Focus on one thing and put the rest aside. There’s a lot of need in the world, but it’s OK for us not to help with everything. For the many things we can’t change, sometimes the best thing we can do is offer a short prayer, trust another will help in that situation, and return to the work we’re called to do.

Seek out community. We don’t have to do it alone. The support of others gives us strength we couldn’t have come up with on our own.

But most of all, remember the good. For all the suffering, there is much to be grateful for. It may not all be good, but it’s also not all bad. That’s worth celebrating.


What about you? How do you lean into the tension? What are some practices you’ve found helpful in working with the suffering and hardship of life?

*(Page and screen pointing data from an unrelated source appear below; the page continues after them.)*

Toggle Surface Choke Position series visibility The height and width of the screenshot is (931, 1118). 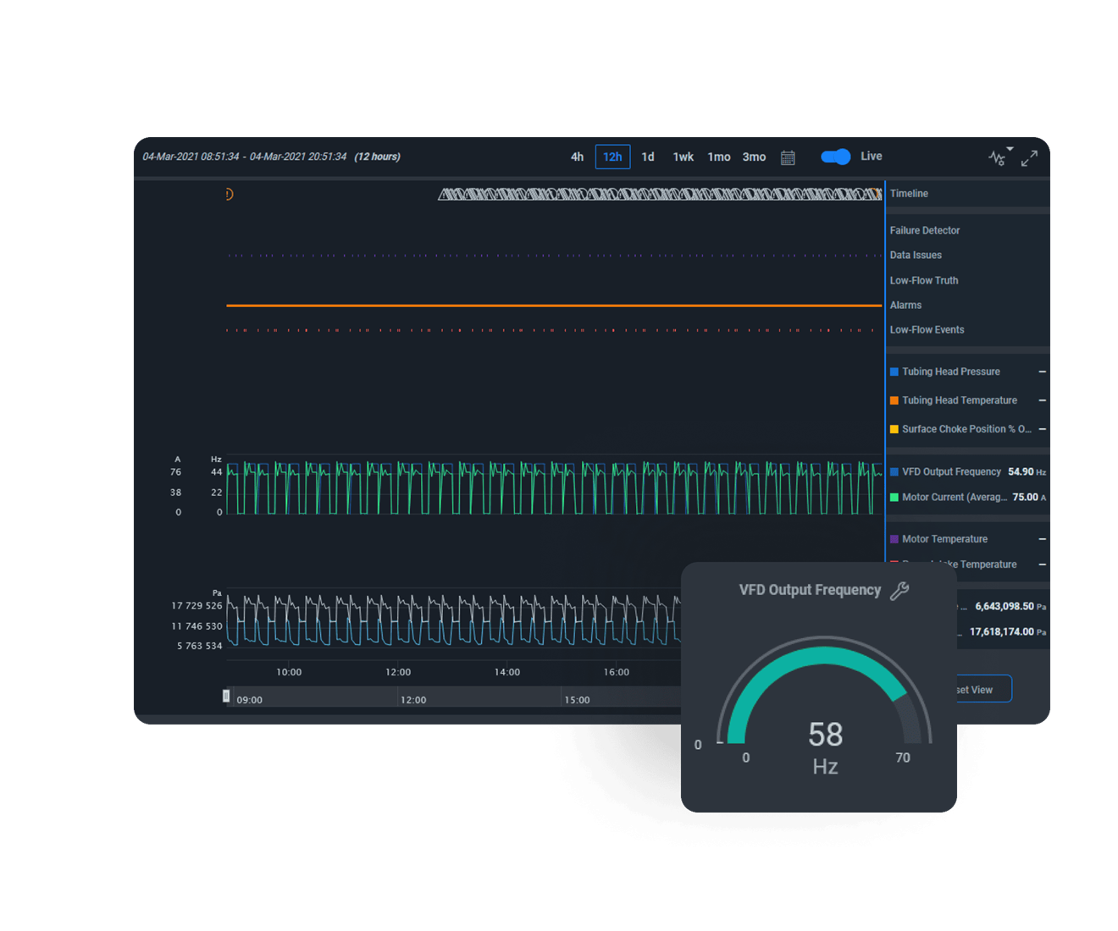click(966, 429)
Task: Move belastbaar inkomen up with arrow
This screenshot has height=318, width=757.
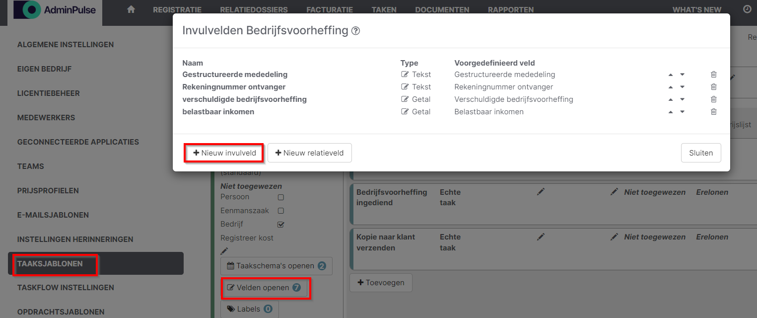Action: 671,112
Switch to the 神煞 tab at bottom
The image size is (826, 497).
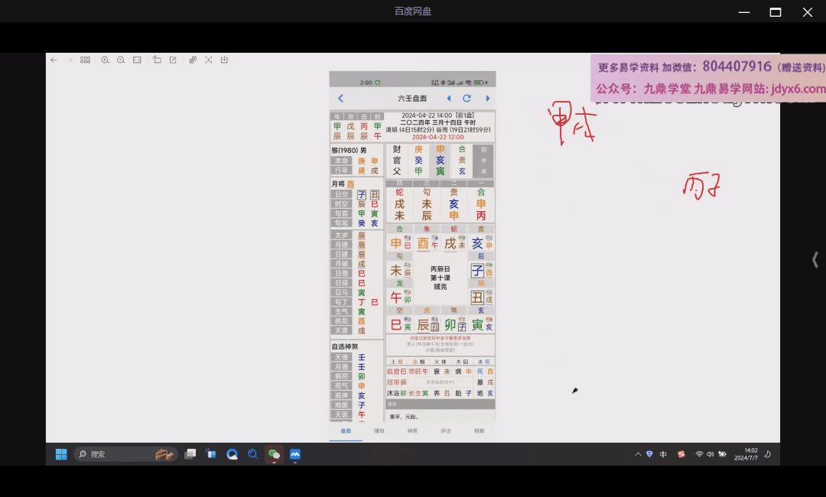(412, 431)
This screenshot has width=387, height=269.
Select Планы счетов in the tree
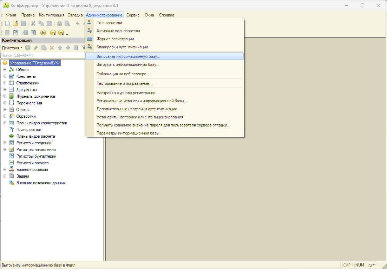tap(29, 130)
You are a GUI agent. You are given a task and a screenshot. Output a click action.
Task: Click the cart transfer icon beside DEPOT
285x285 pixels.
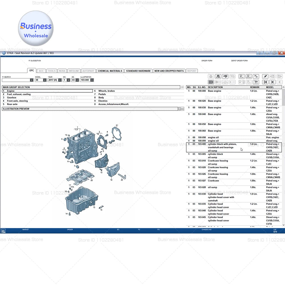click(x=256, y=76)
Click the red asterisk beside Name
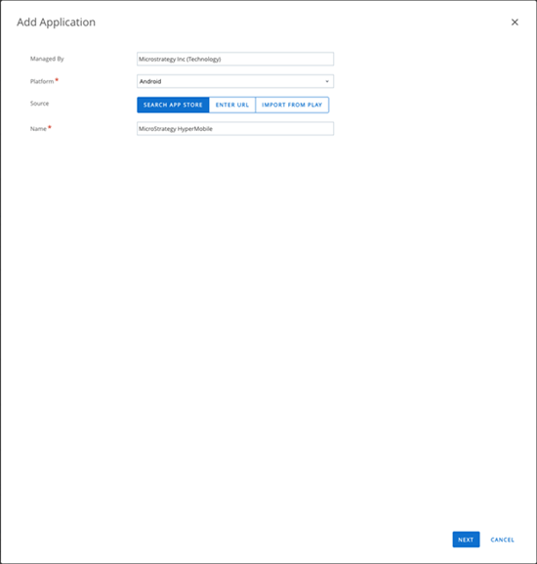Image resolution: width=537 pixels, height=564 pixels. pyautogui.click(x=50, y=127)
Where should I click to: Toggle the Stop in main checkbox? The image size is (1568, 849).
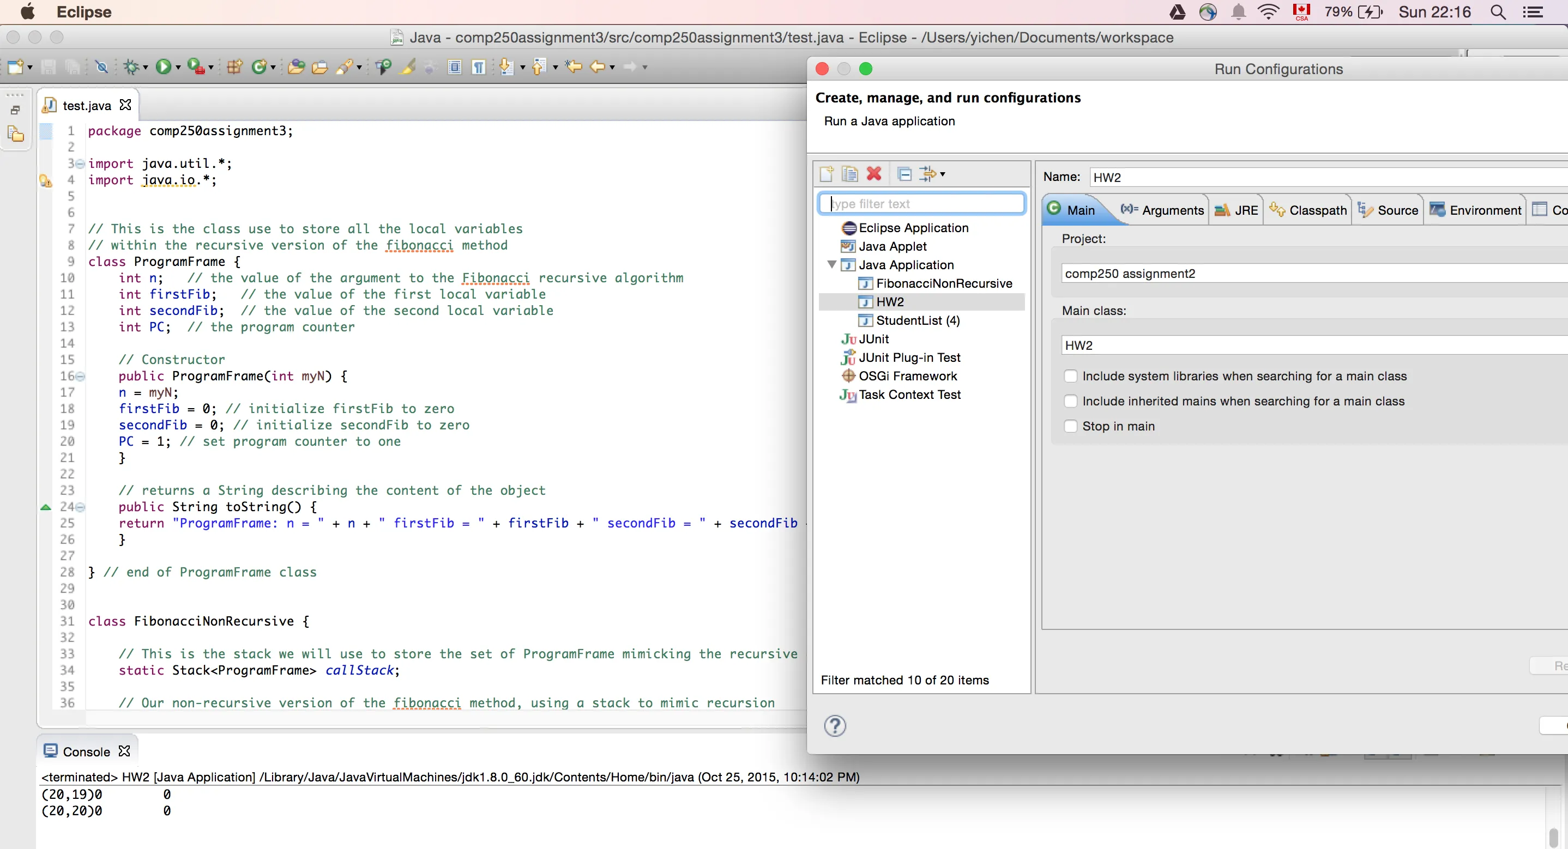click(1070, 426)
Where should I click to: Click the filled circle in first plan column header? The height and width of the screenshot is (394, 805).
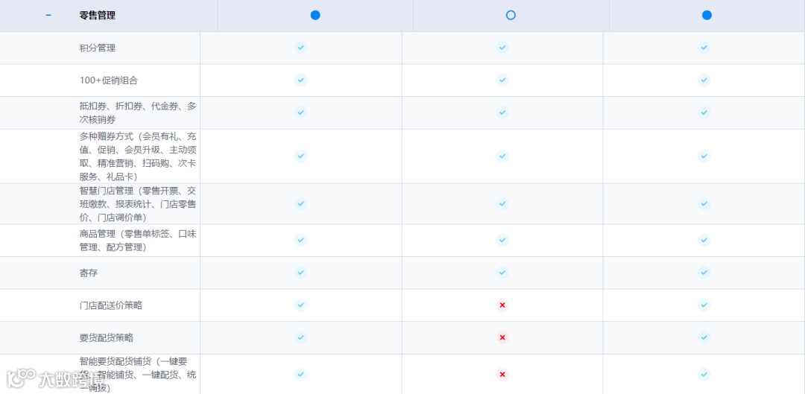coord(315,16)
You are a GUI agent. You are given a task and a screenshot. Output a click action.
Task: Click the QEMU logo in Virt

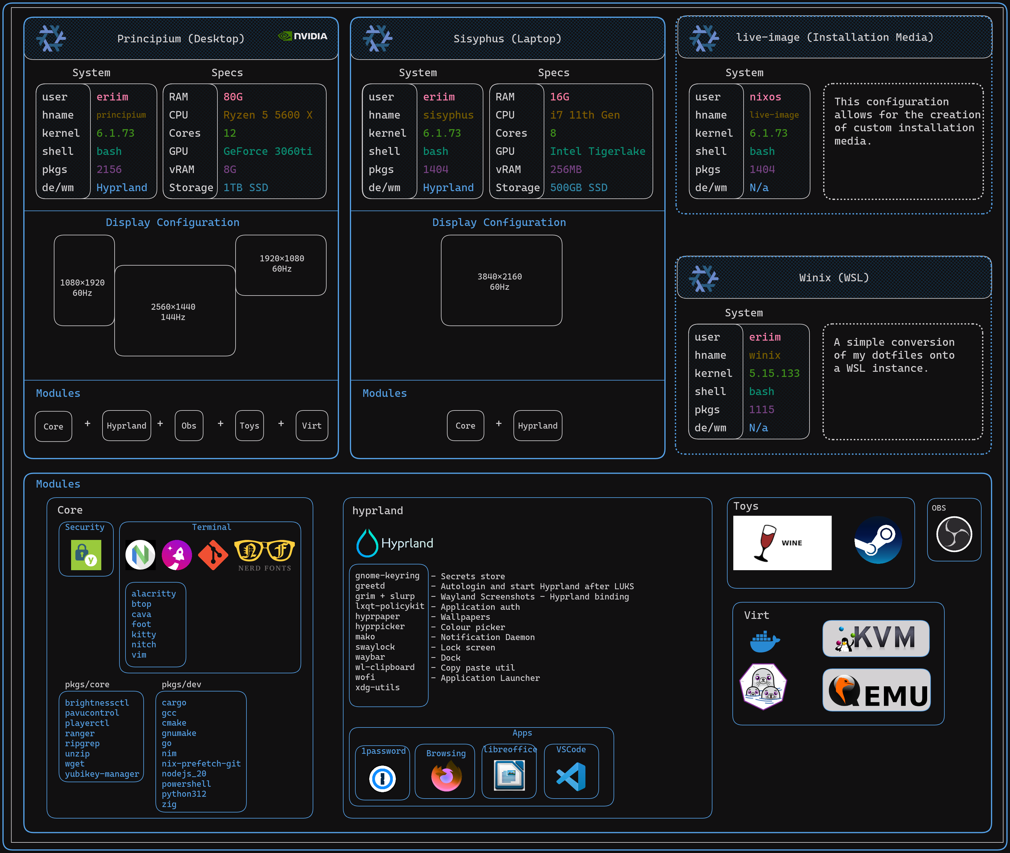coord(876,691)
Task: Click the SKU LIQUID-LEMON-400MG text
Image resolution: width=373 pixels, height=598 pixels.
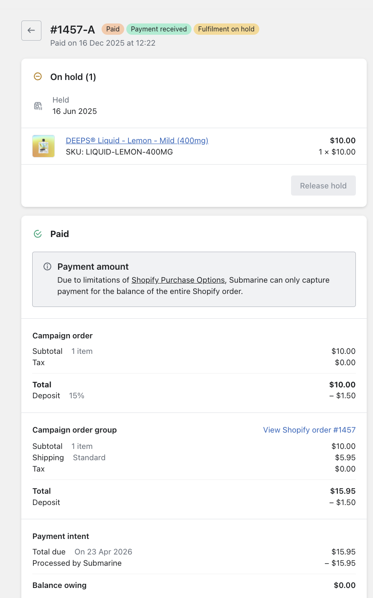Action: tap(119, 152)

PS: My thanks to Tom for his great questions in the comments last week.

6 thoughts on “When There’s Too Much Hurt – How Do We Respond?”

  1. Holding space for pain: Insights from the field of Marriage and Family Therapy… A therapeutic alliance is the number one determining factor in successful therapy, therapy that brings about change. Same for friendships that effect growth. Does this person “get me”? Do they understand my goals, values, feelings? Change happens when we establish a strong alliance, and then take risks of challenge that may break the alliance. Overall, therapeutic friendships create safe-enough space to take risks, to hold the pain and the dissonance.

    1. The idea of holding space is so powerful. It’s not an easy thing to do (as it demands strength and vulnerability on our part), but it’s necessary.

  2. Good stuff here. I guess you hit a good topic for me when thoughts go through my head, and I have feelings, but nothing making sense enough to put in words. I have to think some. Thanks Joshua.

  3. I must be a moody person. One day I can look past bad news, mentally ill people walking down the street, and the levels of suffering around. Other days , slivers get through. They catch me off guard. One sure has to be “mentally tough” in this world or you can sink-or so I remind myself.

    At work, I distance myself from it well. I don’t read the news or watch it. If its important someone will tell me. It makes me a lousy conversationalist on current events.

    That which we absorb seeps out of us. So I try and manipulate what I absorb. No doubt that’s why I like this bright army . I love that title.

    Like everything , there is a balance. Yesterday I didn’t have it, today I do. Thank goodness for dunkin donuts coffee.

    Despite the rock and roll, I sense inside me, and proud of , that little something that mimics a Joshua. Its ambition. And not personal. Its a big hope. It comes from that sliver. Who knows, maybe great things come from people who get that balance wrong and come up with an idea that changes the life of one person, or many. Tom

    1. It’s definitely a balance. But as much as it’s nice to get the balance right, the bigger thing is to make the attempt in the first place. That’s what that lets us see the big hope and the people around us. That’s what lets us see ourselves.

      I’m excited to see what comes of that ‘sliver’. I’m thrilled to have a small glimpse into your journey.